→ **What the task asks**
Without the pictures, copy the entries below word for word.

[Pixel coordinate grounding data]
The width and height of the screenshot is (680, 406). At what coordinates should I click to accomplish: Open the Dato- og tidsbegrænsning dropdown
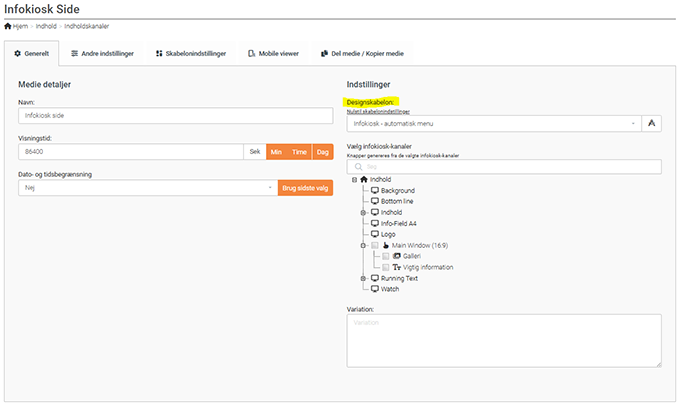pyautogui.click(x=147, y=187)
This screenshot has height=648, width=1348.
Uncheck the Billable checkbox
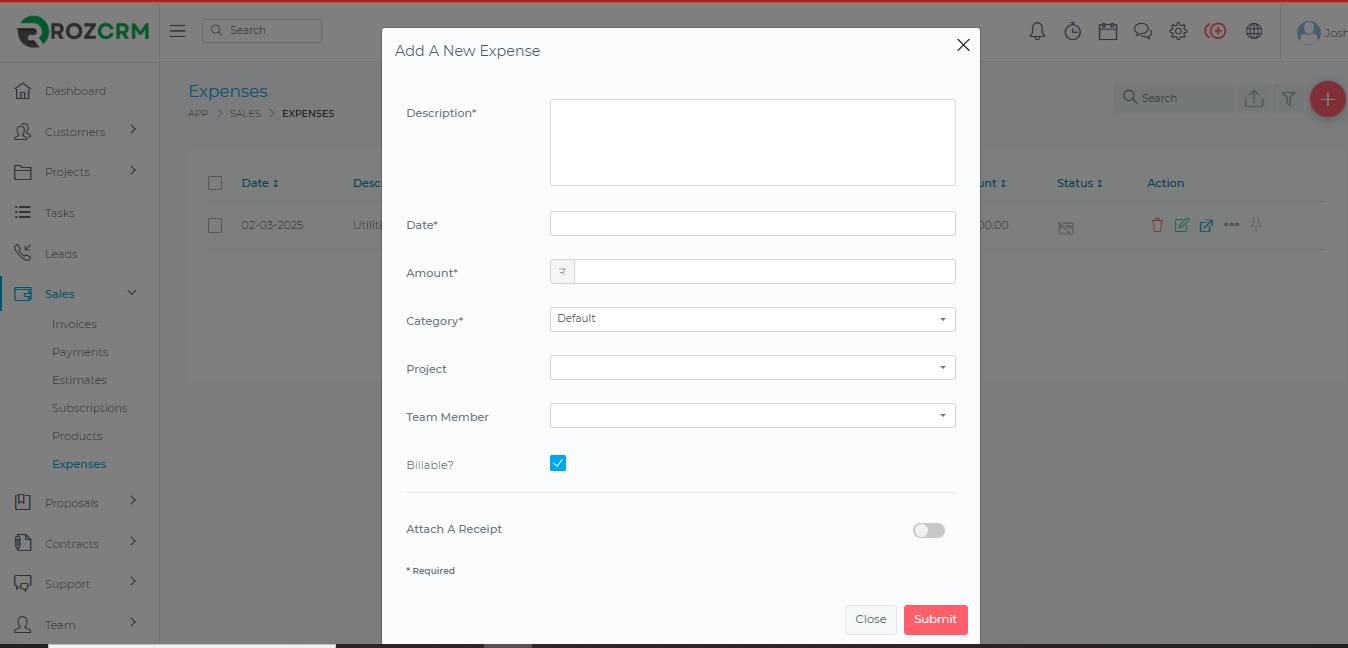point(558,463)
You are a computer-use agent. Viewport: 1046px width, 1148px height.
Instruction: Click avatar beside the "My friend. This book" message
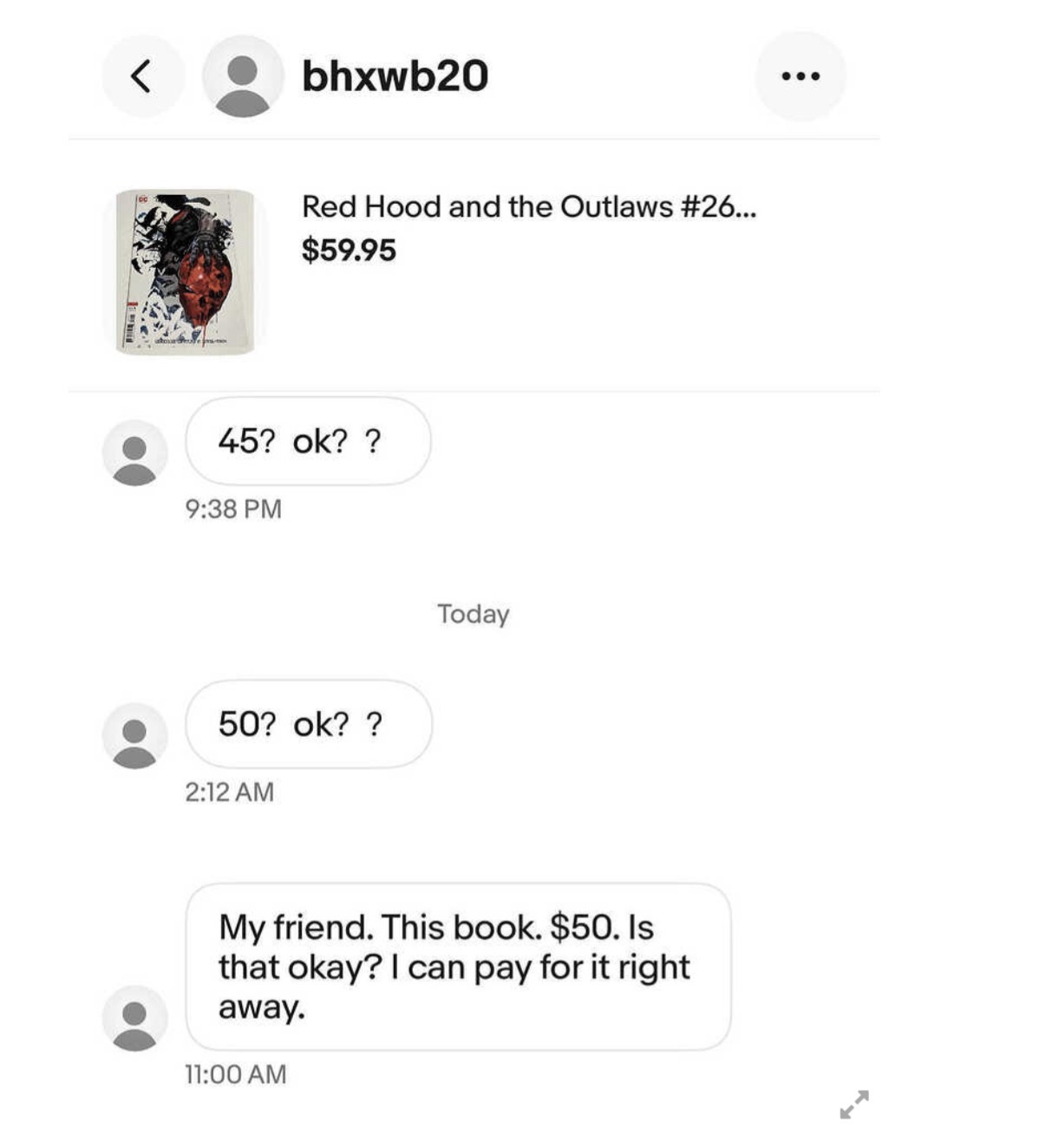134,1018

→ **Reply**
The width and height of the screenshot is (680, 406). At what coordinates should I click to accomplish: Open the Dato- og tidsbegrænsning dropdown
pyautogui.click(x=147, y=187)
This screenshot has height=648, width=1348.
Uncheck the Billable checkbox
point(558,463)
You are a computer-use agent. Viewport: 1046px width, 1148px height.
Instruction: Click avatar beside the "My friend. This book" message
134,1018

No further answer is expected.